Shayne snapped his fingers silently. The only opening he could see was an illegal one in front of a fire hydrant. He pulled in and left a Miami News card under his windshield wiper. The billiard room was over a men’s clothing store, directly across from a medical block. Shayne crossed, went up one flight and into a dentist’s waiting room. A bell sounded as the door opened, and a teen-aged girl with bands on her teeth looked up from a magazine. Shayne went to the window. When a middle-aged nurse came in, he gave her a quick look at his license and said quietly, “Police business. We’re expecting a stickup.”

“A what?” the girl in the braces said excitedly.

The redhead said, “Please sit down.”

He spoke in a quiet voice that carried authority. She obeyed instantly.

The dentist joined the nurse in the doorway. “There won’t be any shooting?” he said anxiously.

“I hope not,” Shayne said without turning.

The billiard room, some twenty or thirty feet away, was brightly lighted with fluorescent lamps. Only one table was being used. Paul Thorne was talking earnestly to a fat man in a blue linen coat at the cigarette and candy counter. The fat man listened, his lips going in and out. Presently he took a cigar box out of the glass case, opened it and counted out a dozen or so bills. Shayne couldn’t read the denominations, but the total was large enough to require a second count. Thorne counted it a third time.

Shayne nodded to the dentist and the nurse, and went out without further explanation. He was back in his Buick and had moved into double-parking position by the time Thorne returned to the convertible.

Thorne reversed and went north again on S. E. Sixth Avenue, turning right instead of left on Sunrise Boulevard, toward the ocean instead of the raceway.

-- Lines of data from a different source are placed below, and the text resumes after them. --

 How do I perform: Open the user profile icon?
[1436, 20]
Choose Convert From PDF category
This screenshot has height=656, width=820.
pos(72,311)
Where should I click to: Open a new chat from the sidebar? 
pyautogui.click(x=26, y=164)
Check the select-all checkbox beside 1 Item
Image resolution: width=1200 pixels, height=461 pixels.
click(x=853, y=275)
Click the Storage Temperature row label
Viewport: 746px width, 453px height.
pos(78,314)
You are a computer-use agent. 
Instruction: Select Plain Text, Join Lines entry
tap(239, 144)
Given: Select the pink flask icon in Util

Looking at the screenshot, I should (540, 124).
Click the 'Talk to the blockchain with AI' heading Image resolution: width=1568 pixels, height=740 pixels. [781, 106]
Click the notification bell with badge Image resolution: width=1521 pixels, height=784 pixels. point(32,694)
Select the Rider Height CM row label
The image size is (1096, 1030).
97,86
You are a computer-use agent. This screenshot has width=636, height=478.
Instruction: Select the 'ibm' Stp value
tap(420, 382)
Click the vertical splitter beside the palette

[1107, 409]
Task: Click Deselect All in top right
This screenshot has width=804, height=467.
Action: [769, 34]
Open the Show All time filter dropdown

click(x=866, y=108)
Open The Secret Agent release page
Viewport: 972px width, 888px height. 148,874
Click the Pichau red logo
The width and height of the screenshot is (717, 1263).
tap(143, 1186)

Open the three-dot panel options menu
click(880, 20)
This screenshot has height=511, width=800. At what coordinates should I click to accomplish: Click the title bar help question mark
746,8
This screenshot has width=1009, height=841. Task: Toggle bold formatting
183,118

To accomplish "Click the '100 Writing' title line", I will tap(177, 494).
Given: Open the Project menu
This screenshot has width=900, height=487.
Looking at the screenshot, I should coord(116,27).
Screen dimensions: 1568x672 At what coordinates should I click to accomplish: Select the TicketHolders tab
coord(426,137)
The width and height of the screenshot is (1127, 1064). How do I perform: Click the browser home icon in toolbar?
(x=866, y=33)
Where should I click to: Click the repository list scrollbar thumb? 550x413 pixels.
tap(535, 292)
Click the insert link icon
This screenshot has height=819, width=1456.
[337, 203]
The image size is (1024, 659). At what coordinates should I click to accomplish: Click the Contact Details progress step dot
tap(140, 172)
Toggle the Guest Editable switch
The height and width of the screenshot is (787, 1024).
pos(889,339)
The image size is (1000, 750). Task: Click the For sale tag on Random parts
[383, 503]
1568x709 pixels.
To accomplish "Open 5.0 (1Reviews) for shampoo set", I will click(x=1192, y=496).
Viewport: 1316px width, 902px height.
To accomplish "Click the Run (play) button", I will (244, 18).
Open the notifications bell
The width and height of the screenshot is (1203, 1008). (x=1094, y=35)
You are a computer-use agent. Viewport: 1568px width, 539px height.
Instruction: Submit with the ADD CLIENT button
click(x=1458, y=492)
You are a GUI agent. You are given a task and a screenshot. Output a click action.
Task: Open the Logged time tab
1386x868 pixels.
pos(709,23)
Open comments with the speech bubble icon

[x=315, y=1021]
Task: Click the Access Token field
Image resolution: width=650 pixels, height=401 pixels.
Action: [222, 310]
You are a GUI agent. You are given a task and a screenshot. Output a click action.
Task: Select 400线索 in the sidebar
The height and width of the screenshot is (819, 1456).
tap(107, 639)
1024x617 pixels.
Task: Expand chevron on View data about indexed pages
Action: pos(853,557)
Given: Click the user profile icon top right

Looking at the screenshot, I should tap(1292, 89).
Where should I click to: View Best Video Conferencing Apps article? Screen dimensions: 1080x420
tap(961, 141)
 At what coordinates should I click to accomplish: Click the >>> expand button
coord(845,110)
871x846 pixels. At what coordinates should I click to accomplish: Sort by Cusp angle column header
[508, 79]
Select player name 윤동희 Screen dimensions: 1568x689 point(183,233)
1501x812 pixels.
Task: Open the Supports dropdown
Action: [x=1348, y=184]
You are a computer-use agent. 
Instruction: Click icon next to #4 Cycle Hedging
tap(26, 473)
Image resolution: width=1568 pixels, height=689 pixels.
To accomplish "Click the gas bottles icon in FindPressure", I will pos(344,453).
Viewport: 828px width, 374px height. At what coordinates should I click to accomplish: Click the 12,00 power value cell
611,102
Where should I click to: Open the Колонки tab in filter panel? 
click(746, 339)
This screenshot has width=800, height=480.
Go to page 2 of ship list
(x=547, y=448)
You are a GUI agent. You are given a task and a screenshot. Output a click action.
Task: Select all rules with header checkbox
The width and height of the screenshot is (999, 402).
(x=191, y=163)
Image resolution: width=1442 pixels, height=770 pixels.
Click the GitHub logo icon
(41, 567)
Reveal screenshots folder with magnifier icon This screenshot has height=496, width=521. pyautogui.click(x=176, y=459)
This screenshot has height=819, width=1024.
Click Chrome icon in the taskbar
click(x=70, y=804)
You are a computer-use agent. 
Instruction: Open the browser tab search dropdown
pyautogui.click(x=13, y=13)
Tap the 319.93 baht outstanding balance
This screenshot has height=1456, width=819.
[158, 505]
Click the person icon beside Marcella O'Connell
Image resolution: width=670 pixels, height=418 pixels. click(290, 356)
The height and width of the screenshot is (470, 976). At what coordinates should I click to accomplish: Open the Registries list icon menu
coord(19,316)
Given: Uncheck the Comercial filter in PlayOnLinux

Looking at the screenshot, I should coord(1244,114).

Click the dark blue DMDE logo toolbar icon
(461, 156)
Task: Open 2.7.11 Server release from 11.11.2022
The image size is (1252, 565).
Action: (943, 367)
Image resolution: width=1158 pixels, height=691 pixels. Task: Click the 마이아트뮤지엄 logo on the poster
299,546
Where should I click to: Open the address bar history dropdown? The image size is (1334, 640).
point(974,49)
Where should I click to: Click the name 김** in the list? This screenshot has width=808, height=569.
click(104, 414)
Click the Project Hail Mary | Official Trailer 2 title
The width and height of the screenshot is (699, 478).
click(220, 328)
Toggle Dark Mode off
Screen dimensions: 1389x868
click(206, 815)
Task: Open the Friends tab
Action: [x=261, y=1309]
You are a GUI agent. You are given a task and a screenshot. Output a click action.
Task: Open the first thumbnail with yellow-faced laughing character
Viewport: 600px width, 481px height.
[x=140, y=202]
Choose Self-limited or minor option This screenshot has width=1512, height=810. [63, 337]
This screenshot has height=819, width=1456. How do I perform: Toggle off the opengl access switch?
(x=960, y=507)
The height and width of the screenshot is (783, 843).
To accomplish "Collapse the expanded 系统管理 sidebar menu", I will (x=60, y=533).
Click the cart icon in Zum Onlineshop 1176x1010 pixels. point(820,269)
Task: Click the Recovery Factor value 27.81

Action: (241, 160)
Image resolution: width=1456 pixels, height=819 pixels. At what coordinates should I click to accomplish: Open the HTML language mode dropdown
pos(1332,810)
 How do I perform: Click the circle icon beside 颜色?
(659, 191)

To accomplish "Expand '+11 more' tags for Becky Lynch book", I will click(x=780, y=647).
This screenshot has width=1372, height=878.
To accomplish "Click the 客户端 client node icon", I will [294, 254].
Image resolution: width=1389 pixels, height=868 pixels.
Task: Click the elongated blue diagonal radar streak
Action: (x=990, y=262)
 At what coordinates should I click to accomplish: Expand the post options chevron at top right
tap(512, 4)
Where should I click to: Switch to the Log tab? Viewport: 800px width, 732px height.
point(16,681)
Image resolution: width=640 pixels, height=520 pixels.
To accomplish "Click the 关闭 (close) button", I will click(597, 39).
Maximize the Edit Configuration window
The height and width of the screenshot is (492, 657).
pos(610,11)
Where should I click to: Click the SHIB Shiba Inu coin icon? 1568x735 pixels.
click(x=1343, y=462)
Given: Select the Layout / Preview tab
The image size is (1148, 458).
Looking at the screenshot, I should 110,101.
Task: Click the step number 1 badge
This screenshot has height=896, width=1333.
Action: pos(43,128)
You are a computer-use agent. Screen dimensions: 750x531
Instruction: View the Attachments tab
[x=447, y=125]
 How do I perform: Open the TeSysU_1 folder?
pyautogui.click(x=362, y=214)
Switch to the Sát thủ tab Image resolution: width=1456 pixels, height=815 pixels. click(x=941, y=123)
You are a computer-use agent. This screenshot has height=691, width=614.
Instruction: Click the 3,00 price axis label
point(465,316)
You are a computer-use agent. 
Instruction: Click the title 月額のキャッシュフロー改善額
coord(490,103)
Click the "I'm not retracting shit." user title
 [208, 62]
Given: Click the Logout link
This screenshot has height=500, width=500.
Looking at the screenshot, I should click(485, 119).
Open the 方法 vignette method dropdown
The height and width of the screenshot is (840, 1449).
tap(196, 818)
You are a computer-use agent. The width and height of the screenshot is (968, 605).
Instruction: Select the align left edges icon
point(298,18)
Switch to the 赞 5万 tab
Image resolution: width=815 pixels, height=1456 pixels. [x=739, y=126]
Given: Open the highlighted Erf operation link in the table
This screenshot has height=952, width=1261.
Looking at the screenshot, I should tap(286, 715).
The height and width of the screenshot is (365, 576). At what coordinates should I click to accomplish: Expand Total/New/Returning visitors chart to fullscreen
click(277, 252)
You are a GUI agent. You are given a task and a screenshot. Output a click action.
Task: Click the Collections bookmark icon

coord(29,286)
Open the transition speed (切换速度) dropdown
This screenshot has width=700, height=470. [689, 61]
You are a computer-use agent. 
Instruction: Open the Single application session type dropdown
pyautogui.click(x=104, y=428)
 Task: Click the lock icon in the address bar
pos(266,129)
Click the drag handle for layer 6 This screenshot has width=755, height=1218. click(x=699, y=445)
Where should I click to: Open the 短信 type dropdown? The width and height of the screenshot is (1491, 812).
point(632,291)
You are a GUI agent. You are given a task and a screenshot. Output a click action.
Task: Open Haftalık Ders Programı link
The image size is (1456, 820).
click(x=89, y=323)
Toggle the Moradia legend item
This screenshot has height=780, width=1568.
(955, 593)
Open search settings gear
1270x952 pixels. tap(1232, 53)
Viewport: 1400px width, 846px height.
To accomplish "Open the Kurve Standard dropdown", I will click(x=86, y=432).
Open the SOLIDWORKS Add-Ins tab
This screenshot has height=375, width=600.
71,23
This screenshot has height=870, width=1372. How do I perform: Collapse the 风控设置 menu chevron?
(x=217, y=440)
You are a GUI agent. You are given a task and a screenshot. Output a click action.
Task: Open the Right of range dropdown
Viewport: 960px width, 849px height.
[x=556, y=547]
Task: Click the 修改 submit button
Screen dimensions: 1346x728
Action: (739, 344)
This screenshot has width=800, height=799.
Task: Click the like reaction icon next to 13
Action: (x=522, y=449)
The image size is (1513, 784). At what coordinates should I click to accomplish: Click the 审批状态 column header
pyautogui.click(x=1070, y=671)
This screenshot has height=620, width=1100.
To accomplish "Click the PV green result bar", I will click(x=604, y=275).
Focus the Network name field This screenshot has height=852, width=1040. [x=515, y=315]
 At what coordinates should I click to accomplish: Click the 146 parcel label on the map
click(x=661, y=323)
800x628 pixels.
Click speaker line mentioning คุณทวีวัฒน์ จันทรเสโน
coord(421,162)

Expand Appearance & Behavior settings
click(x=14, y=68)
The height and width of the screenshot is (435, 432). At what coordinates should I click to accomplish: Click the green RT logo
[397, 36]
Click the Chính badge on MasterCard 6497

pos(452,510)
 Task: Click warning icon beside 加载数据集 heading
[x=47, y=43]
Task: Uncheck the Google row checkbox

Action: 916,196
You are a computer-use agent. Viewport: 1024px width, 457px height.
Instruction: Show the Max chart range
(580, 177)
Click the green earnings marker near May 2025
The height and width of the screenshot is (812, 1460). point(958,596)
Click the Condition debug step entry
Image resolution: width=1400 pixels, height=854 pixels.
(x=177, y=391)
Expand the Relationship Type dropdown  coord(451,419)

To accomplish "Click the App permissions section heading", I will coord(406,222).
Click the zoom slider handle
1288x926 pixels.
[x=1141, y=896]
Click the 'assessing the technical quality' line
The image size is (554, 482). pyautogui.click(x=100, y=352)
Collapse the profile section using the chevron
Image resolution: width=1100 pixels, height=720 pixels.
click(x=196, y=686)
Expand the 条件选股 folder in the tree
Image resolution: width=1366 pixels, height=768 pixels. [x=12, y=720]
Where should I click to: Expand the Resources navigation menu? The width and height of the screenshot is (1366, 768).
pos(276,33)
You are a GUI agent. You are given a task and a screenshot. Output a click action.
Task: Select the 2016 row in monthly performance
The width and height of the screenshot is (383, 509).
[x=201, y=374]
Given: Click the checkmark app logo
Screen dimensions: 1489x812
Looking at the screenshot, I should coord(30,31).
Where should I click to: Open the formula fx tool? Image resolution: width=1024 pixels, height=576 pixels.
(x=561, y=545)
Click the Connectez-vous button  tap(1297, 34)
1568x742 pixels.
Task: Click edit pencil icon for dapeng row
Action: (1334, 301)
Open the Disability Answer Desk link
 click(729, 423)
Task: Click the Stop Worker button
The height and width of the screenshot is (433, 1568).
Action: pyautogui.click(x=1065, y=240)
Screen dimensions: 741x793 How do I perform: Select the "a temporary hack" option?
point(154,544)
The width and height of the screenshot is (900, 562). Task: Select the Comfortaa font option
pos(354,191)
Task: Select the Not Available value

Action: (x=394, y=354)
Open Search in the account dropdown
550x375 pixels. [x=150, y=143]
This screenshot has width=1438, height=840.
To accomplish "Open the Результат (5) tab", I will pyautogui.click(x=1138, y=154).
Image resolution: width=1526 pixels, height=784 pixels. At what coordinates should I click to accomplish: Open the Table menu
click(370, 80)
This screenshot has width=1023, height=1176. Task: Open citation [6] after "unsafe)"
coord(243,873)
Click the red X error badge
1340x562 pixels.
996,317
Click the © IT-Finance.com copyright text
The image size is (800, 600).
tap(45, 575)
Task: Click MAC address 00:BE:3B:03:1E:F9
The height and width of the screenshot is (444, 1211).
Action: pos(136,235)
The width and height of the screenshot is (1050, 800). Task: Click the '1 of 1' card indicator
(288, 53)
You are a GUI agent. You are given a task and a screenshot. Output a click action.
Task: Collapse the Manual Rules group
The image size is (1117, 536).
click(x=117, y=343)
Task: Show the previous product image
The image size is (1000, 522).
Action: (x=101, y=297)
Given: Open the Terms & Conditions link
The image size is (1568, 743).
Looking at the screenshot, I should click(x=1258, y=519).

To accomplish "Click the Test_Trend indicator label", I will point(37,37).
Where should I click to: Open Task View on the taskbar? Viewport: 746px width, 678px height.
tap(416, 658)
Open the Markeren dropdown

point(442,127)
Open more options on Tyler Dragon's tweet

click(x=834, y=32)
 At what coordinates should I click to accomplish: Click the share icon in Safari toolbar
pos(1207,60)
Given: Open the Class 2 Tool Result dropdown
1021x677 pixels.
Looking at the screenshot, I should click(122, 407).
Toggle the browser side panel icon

Reaching the ocean drive, he went north. Halfway to Pompano Beach, on the outskirts of Lauderdale-by-the-Sea, his brake lights flared and he made a sharp turn into a double-decker motel called the Golden Crest. Shayne pulled into a gas station. While his tank was being filled, he watched Thorne leave his convertible in a depressed parking area and go up the outside steps to a room on the second floor.

Facing the door, he ran a comb through his long hair, which had been tossed about in the open car, tightened the knot of his necktie, brushed a wisp of hay off the sleeve of his jacket, and checked his fly. Then he tried the knob. Finding the door unlocked, he walked in.